Uma proposta apresentada na Câmara dos Deputados pretende acabar com a cobrança do IPTU e do IPVA em todo o Brasil. A iniciativa foi protocolada pelo deputado federal Marcos Pollon e prevê a retirada da Constituição Federal dos dispositivos que autorizam estados e municípios a cobrarem os dois tributos.
Na prática, a Proposta de Emenda à Constituição impediria a continuidade da cobrança do Imposto sobre a Propriedade de Veículos Automotores e do Imposto Predial e Territorial Urbano em todo o território nacional. O texto também prevê um período de transição para reduzir os impactos financeiros sobre estados e municípios, que dependem desses recursos para financiar serviços públicos e investimentos.
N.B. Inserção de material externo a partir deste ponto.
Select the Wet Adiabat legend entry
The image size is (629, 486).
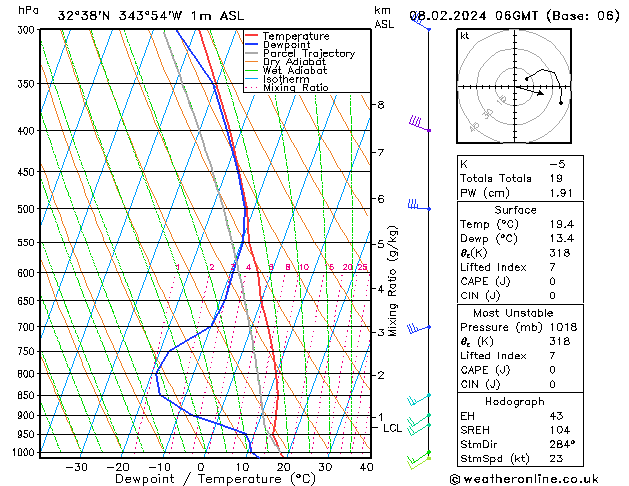click(x=292, y=70)
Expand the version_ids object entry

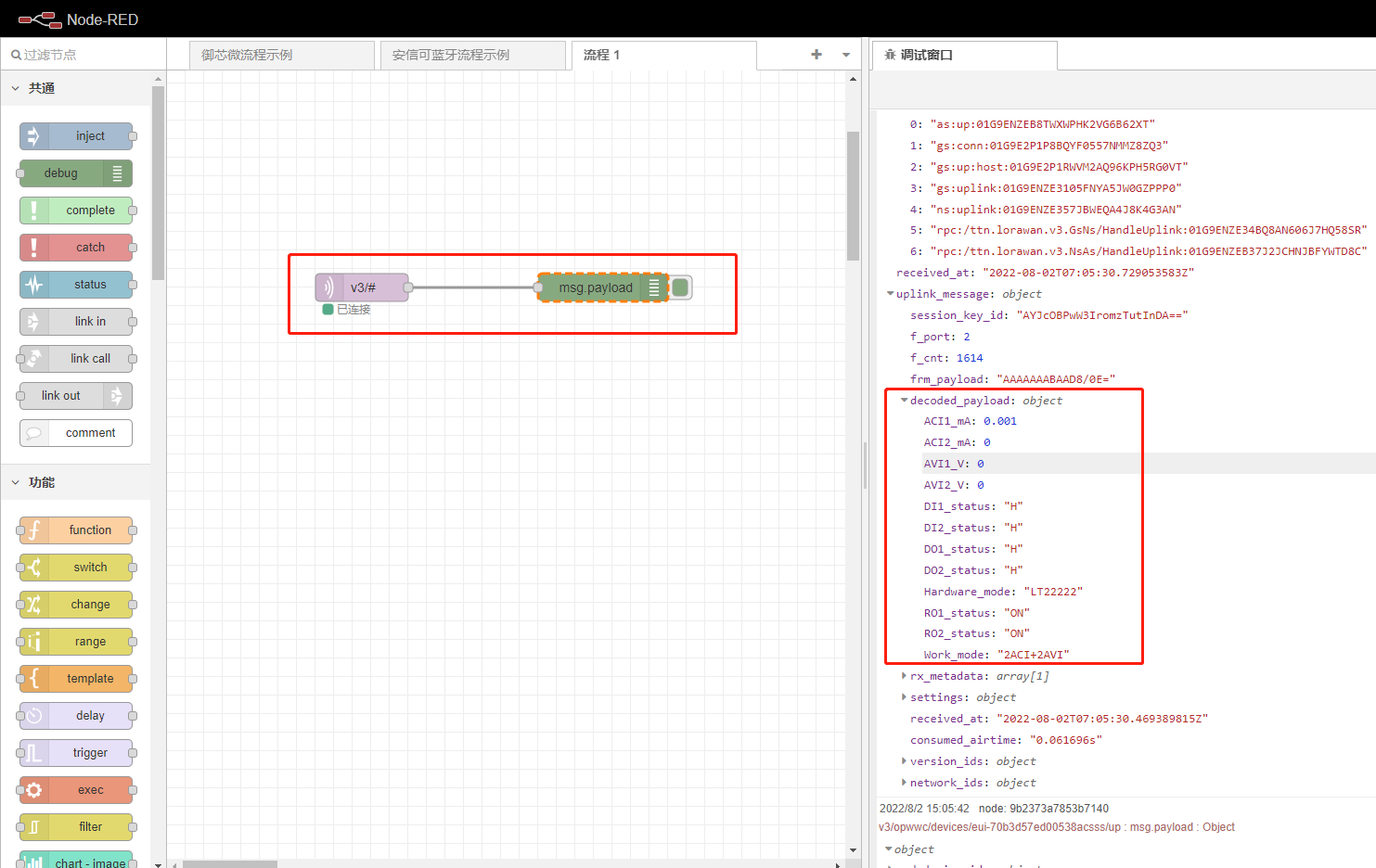pyautogui.click(x=904, y=761)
De acordo com a proposta, a União faria compensações financeiras aos entes federativos por até cinco anos após uma eventual aprovação da medida. O objetivo é evitar uma queda brusca na arrecadação durante o período de adaptação a um novo modelo tributário. Ao justificar a iniciativa, o parlamentar argumenta que os impostos representam uma cobrança contínua sobre patrimônios já adquiridos pelos cidadãos.
Apesar da repercussão, o fim do IPTU e do IPVA ainda está distante de se tornar realidade. A PEC está apenas no início da tramitação e precisará passar por comissões da Câmara, além de ser aprovada em dois turnos pelos deputados e, posteriormente, pelo Senado Federal, também em duas votações. Durante esse processo, o texto ainda poderá sofrer alterações.
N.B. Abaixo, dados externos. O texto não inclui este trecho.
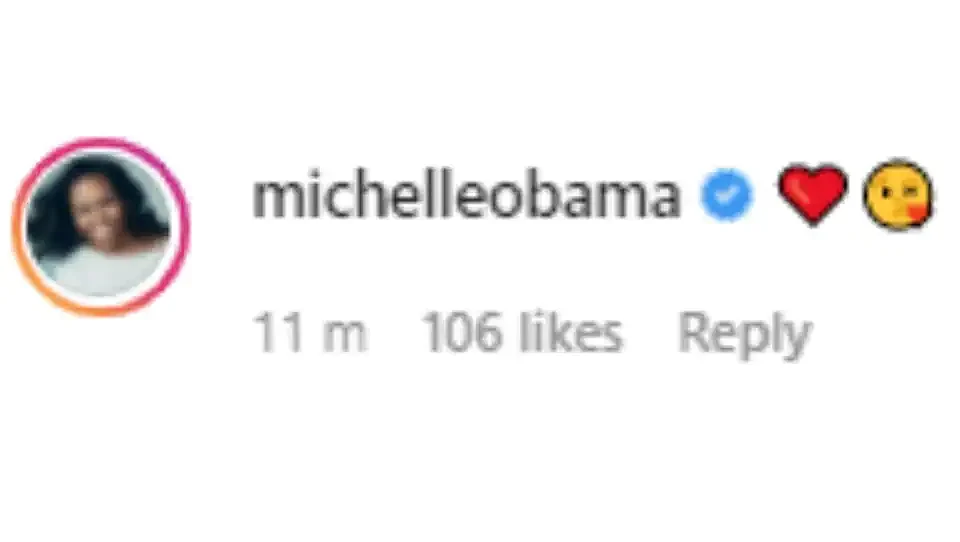
Task: Select the checkmark next to michelleobama
Action: point(726,194)
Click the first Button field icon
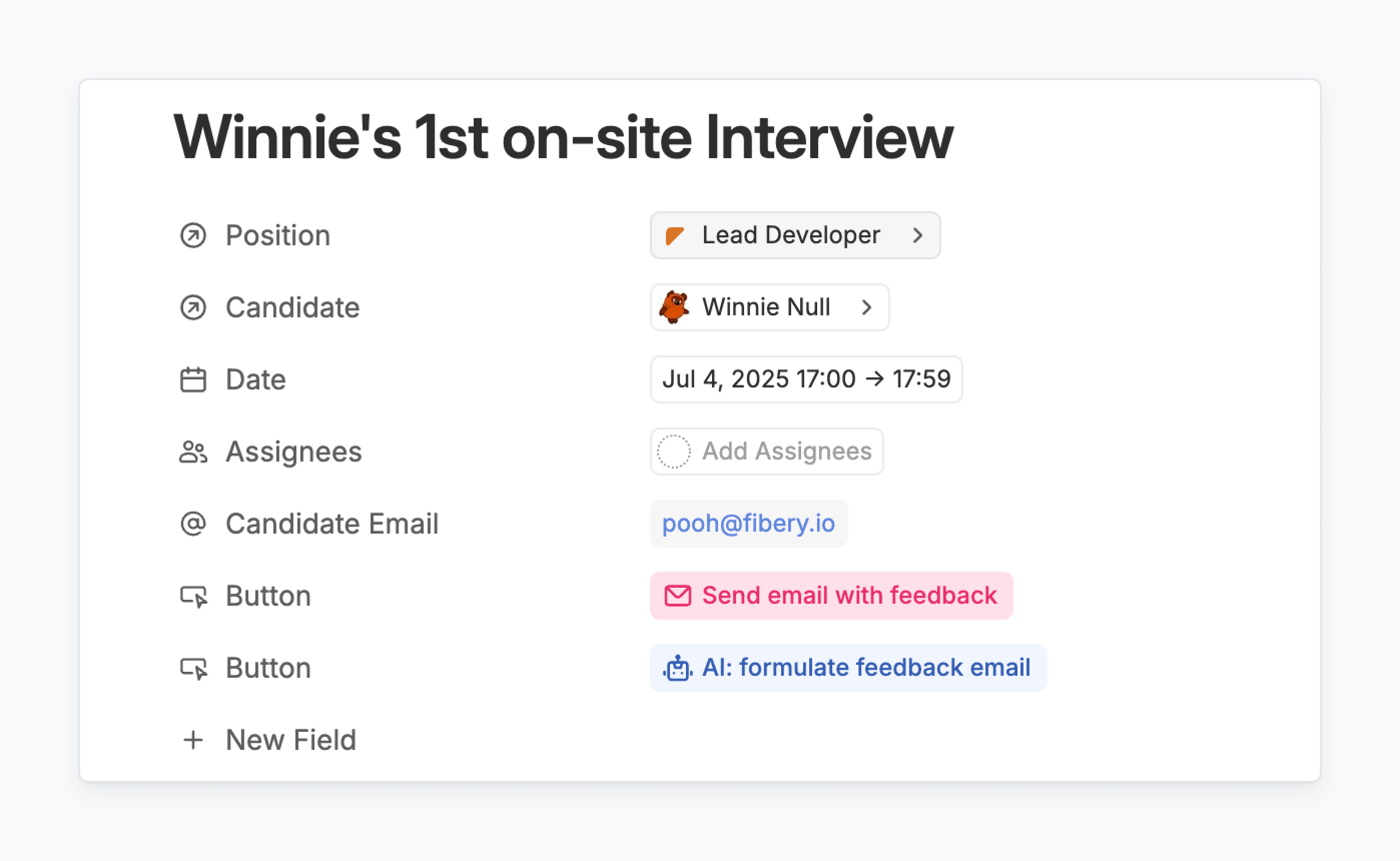Viewport: 1400px width, 861px height. [194, 596]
Atualmente, o IPTU é uma das principais fontes de arrecadação dos municípios e ajuda a financiar serviços urbanos, obras de infraestrutura e manutenção de espaços públicos. Já o IPVA tem papel importante nas receitas dos estados, contribuindo para investimentos em diversas áreas da administração pública.
Enquanto a proposta segue em análise no Congresso Nacional, as regras permanecem inalteradas e a cobrança dos dois impostos continua normalmente em todo o país. A expectativa é de que o tema gere amplo debate entre gestores públicos, especialistas em finanças e representantes do setor político nos próximos meses.